Une question surgit d’emblée. Ces auteurs ont-ils assez de recul pour une histoire qui ne soit ni sectaire ni autosatisfaite ? La lecture attentive de l’ouvrage révèle des historiens sérieux. Dans l’introduction, l’un des auteurs, Adrien Thomas, insiste sur l’importance du recours aux sources. Un autre, Henri Wehenkel, avoue manquer de recul pour le dernier chapitre de son histoire de l’ASSOSS de 1965 à 1969. Le texte de Frédéric Krier est un mémoire de maîtrise présenté à l’université de Strasbourg. Et les trente dernières années ne sont « historisées » qu’en partie, mais soumises à un exercice d’« introspection collective » qui n’est cependant pas toujours sans complaisance. 

Naissance et déclin de l’ASSOSS

Un demi-siècle après sa disparition en 1969, l’ASSOSS n’est aujourd’hui plus qu’un mythe dont on se rappelle tout au plus le fameux bal de la mi-carême.
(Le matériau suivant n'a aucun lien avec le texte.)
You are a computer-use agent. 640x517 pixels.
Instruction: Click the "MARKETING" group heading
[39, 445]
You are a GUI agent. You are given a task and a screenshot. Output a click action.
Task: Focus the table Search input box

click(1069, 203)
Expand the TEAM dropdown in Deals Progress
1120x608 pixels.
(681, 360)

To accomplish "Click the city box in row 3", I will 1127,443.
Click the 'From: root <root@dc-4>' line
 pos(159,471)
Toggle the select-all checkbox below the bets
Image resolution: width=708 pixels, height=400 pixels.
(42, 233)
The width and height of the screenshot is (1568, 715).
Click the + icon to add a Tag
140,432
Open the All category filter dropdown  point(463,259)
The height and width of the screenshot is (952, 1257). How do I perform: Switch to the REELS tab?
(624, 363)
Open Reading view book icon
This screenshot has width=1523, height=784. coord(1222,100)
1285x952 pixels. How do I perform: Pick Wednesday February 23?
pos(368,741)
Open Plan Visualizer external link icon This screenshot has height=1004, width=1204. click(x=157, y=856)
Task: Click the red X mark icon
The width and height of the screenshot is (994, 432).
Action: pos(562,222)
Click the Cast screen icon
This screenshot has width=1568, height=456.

Elle naquit en 1912 dans la foulée du bloc de centre-gauche, pour damer le pion au cléricalisme. Au cours de son histoire, elle navigua entre l’anticléricalisme, l’antimilitarisme, l’appétence pour la révolution et la volonté de démocratisation de l’école. Wehenkel en raconte les temps forts en sept chapitres et d’une plume précise, d’où naissent aussi l’ironie, voire la dérision : « Le Luxembourg n’avait pas d’université, mais possédait deux mouvements étudiants. Ces mouvements d’étudiants avaient grandi hors des murs d’une université, en période de vacances. » (p. 22). L’auteur connaît à fond le petit monde des notables de gauche du pays, dont l’ASSOSS fut longtemps la source et le miroir. Lui-même y a milité dans les années 1960, lu toutes les Voix et assisté à toutes les assemblées générales. Il sait dresser des portraits parfois ravageurs des meneurs de l’époque.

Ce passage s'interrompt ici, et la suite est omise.